True enough. But I was pleased to see that in the genuinely free market of scorn, Twitter / X can still function as a good old-fashioned town square, equipped with public stocks, buckets and sponges and robust ‘engagement’. Because On His Majesty’s Secret Service really got the raspberry it deserved.
Higson himself is not someone who needs taking down a peg or two, in general. He has – as Ed West acknowledges in a Substack post on the whole business – vastly increased the public stock of harmless gaiety over the years and has plenty of credit in hand. Though perhaps still best known for his Fast Show characters – especially Swiss Toni, the deluded would-be Bond-like ladies-man, and Ralph, the tragicomic landed gent, infatuated with his gardener Ted – Higson is a well-established author now. And more to the point, a fully authorised Bondsmith, licensed to kill the urbane misogynist of our collective unconscious.
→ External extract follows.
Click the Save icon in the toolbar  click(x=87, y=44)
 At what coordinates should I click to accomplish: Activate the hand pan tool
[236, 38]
Higson’s Young Bond book series is pretty much universally admired. But On His Majesty’s Secret Service was his first chance to set out his vision for the adult market. And I really hope that he has seen the social-media reaction for the learning opportunity it could be.
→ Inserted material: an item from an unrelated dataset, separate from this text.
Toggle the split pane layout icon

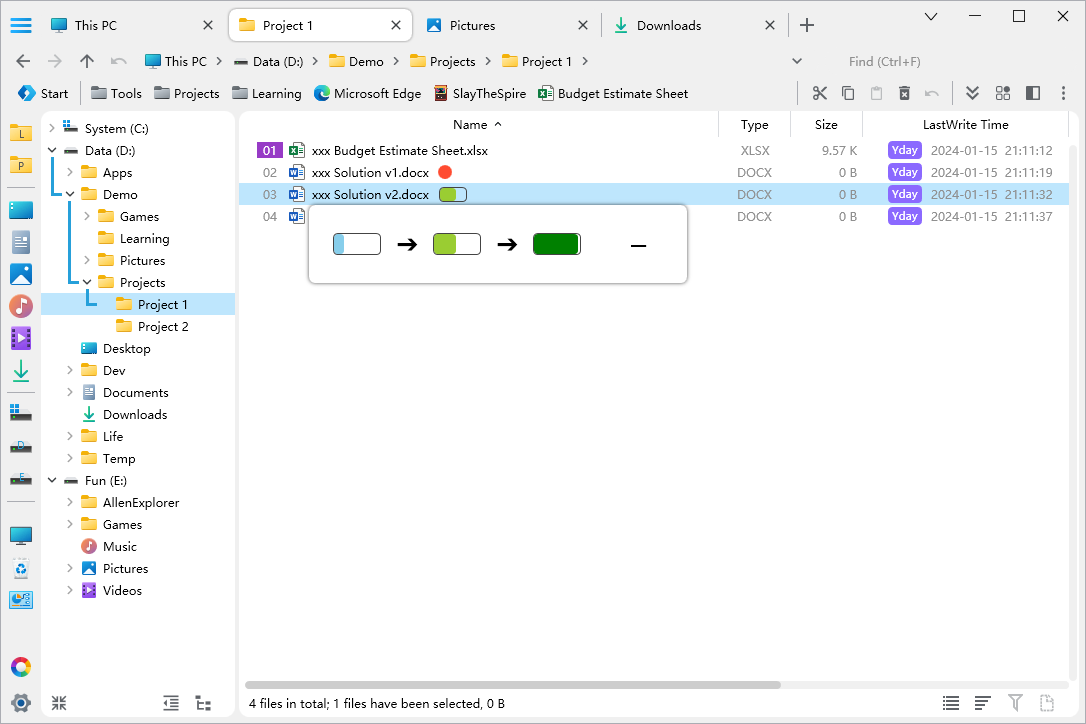[1033, 93]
Chances are that he has not, of course. Last week, he was very generous with his time in answering his critics. Some might say he came across as needled and defensive but, by Twitter standards, he scored very low on the Dom Joly scale. He did characterise the emphatic Bronx cheer that greeted his shoe-horned talking points as ‘reactionaries [throwing] their toys out of the pram’, but perhaps on reflection he will see that this makes no sense. Laughter cannot be so easily dismissed as rage.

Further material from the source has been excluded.